_Work to be completed_
Give again, word for word, the line holding "Image resolution: width=1274" and every line after it through the end of the data below. Omit pictures.

Stored data entries

+--

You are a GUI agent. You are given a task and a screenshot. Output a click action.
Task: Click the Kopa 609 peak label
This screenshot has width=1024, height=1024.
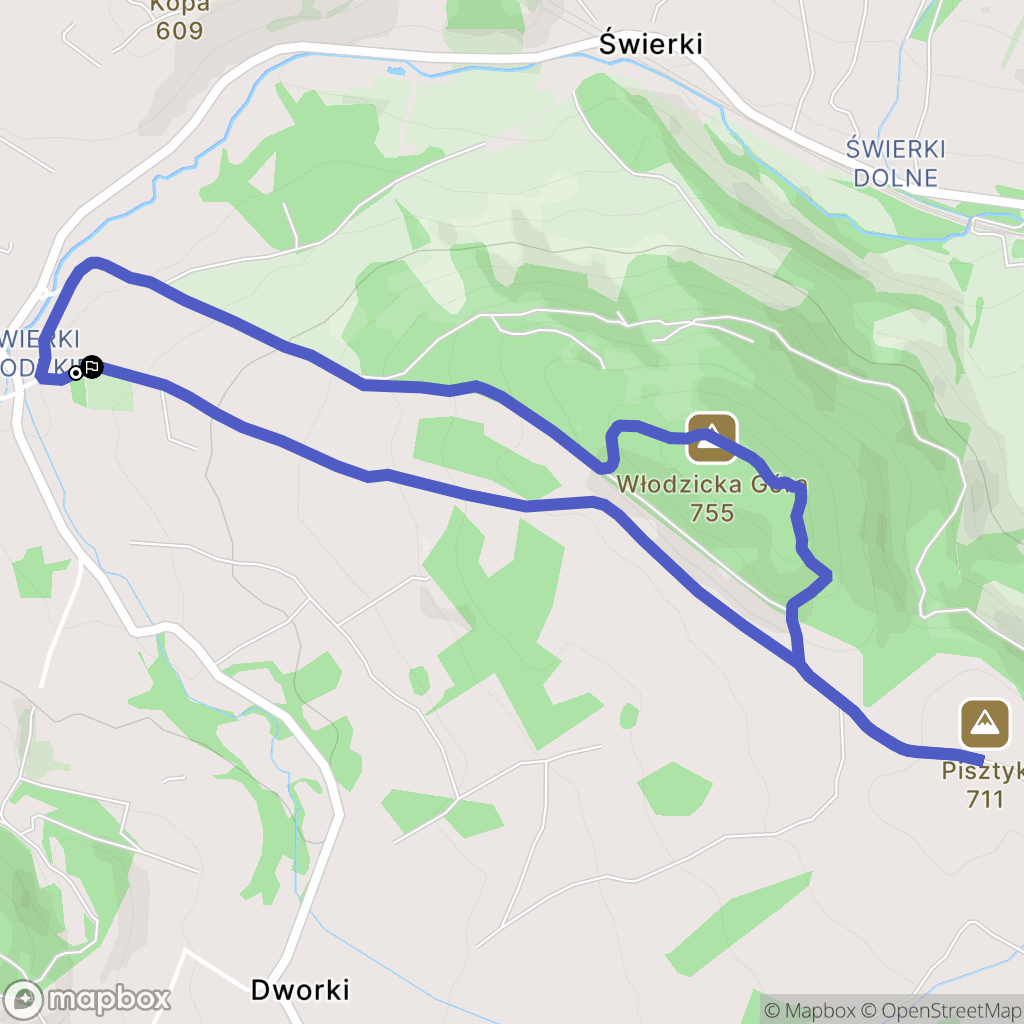(x=179, y=20)
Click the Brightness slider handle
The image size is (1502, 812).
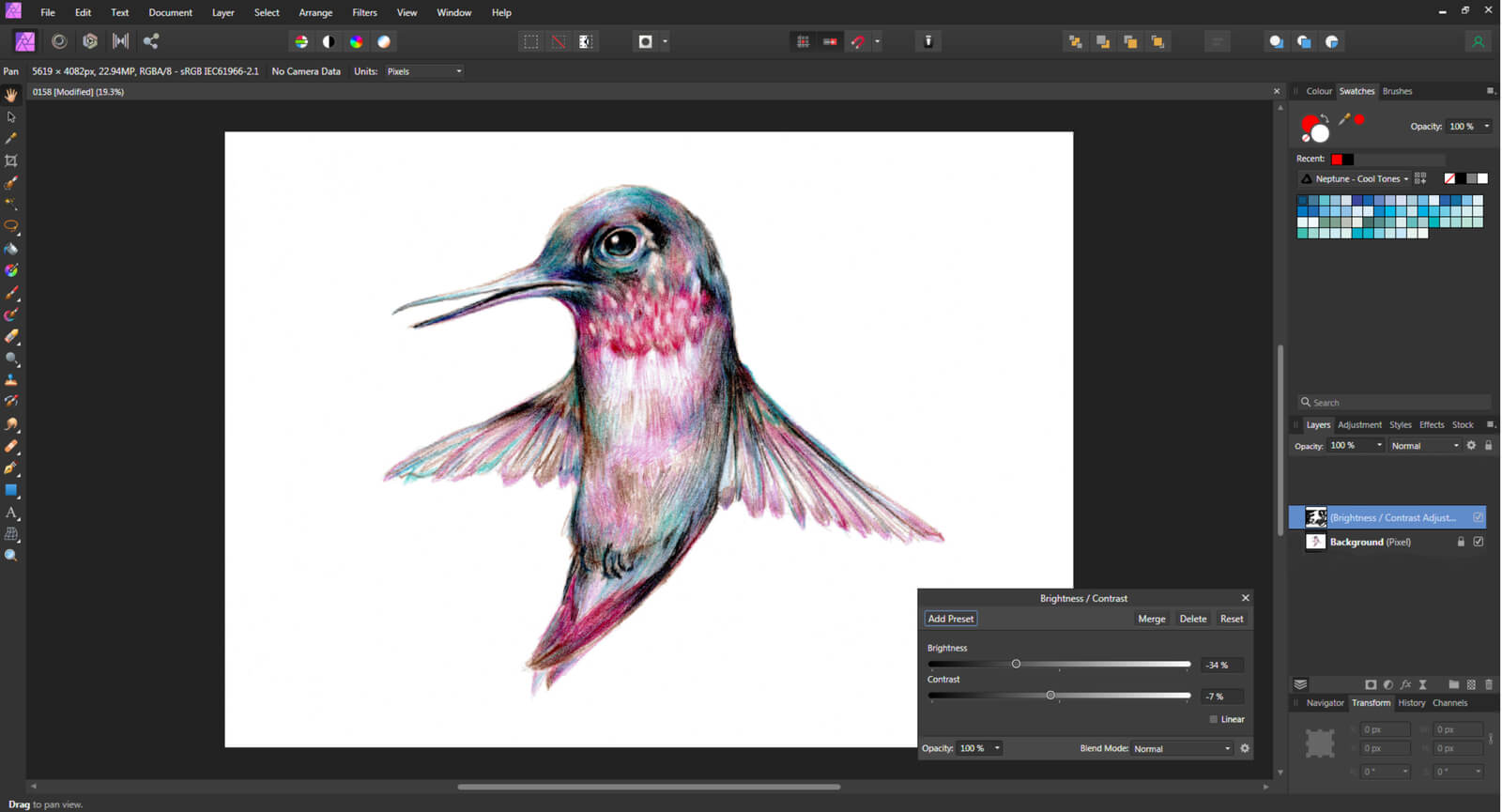pyautogui.click(x=1016, y=664)
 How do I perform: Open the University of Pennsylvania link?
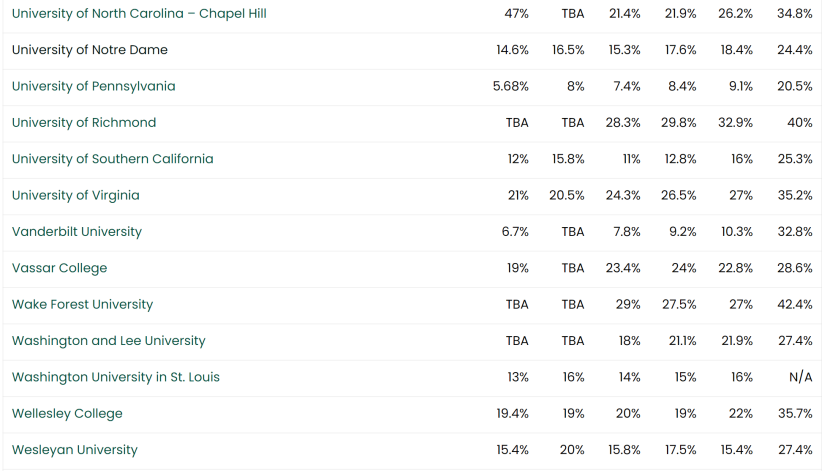93,86
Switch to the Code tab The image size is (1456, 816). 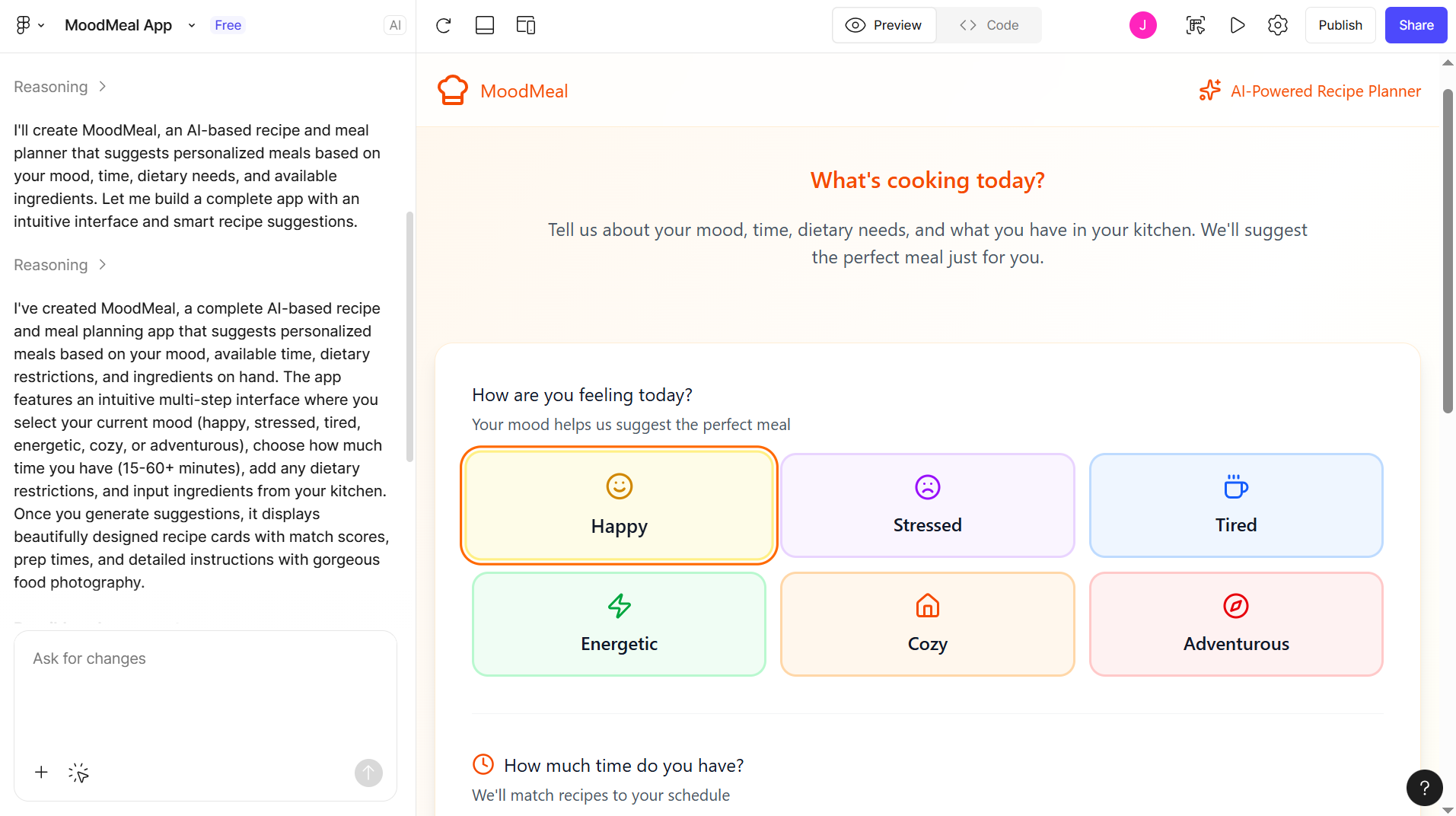coord(989,25)
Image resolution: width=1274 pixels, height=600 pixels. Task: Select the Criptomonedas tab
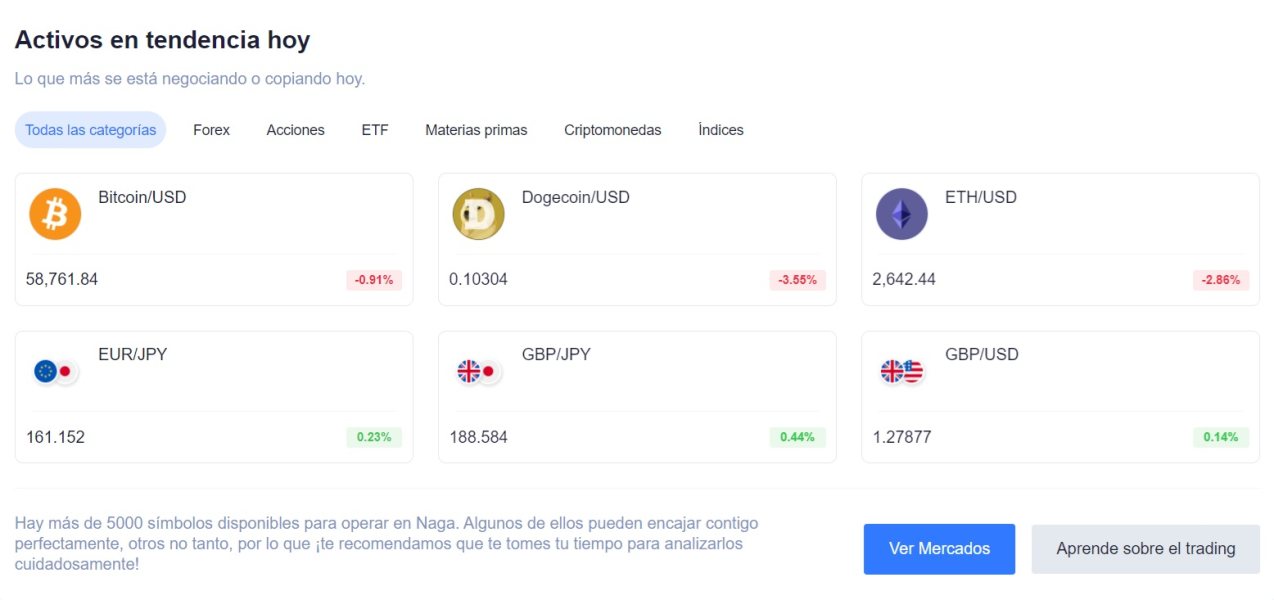612,130
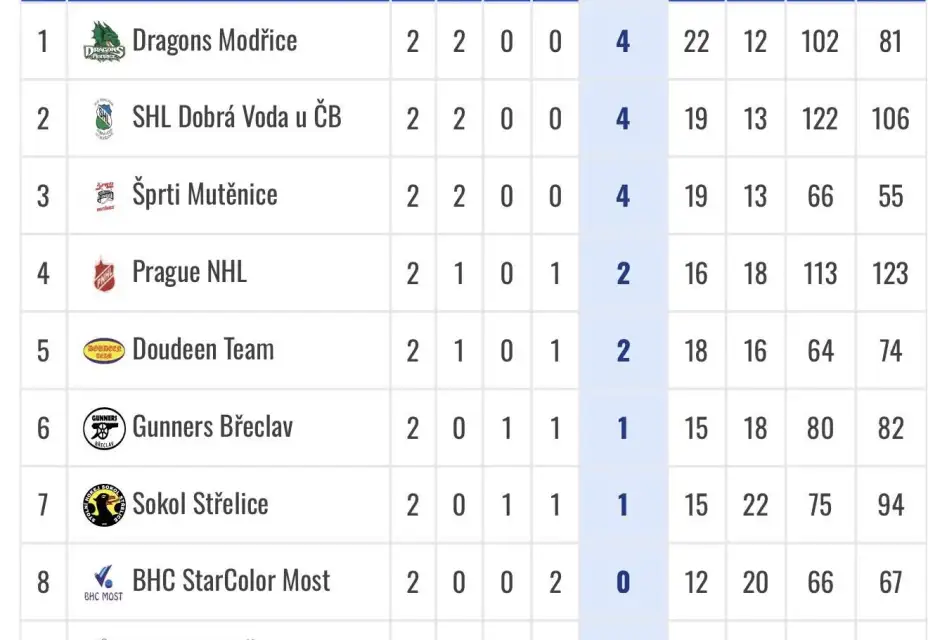Image resolution: width=928 pixels, height=640 pixels.
Task: Select the Sokol Střelice team name
Action: tap(200, 504)
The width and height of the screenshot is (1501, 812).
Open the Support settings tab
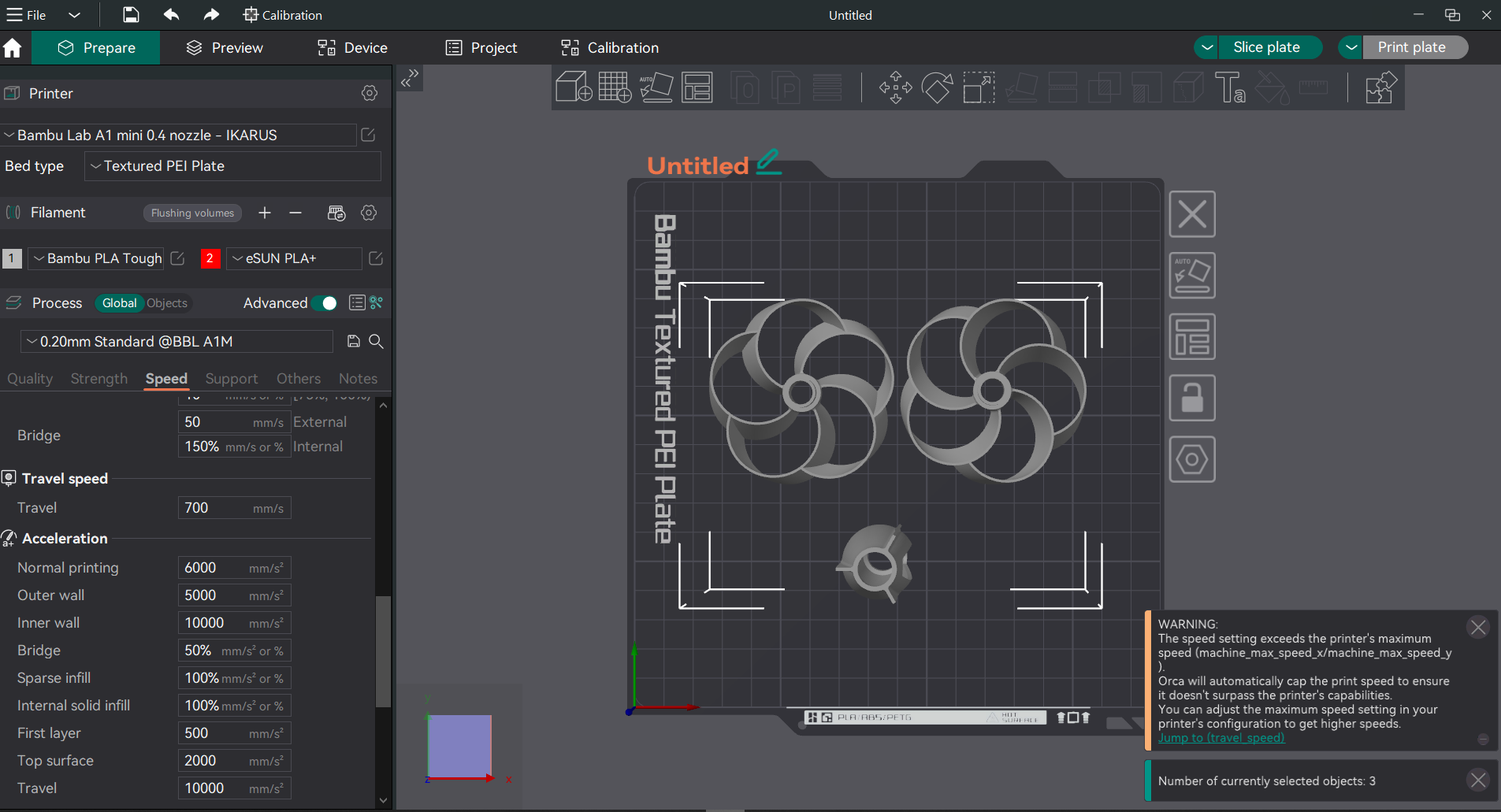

+--

_Result for this exercise_
Image resolution: width=1274 pixels, height=600 pixels. Task: Select the Criptomonedas tab
612,130
Image resolution: width=928 pixels, height=640 pixels.
Task: Select the Sokol Střelice team name
Action: tap(200, 504)
The width and height of the screenshot is (1501, 812).
Open the Support settings tab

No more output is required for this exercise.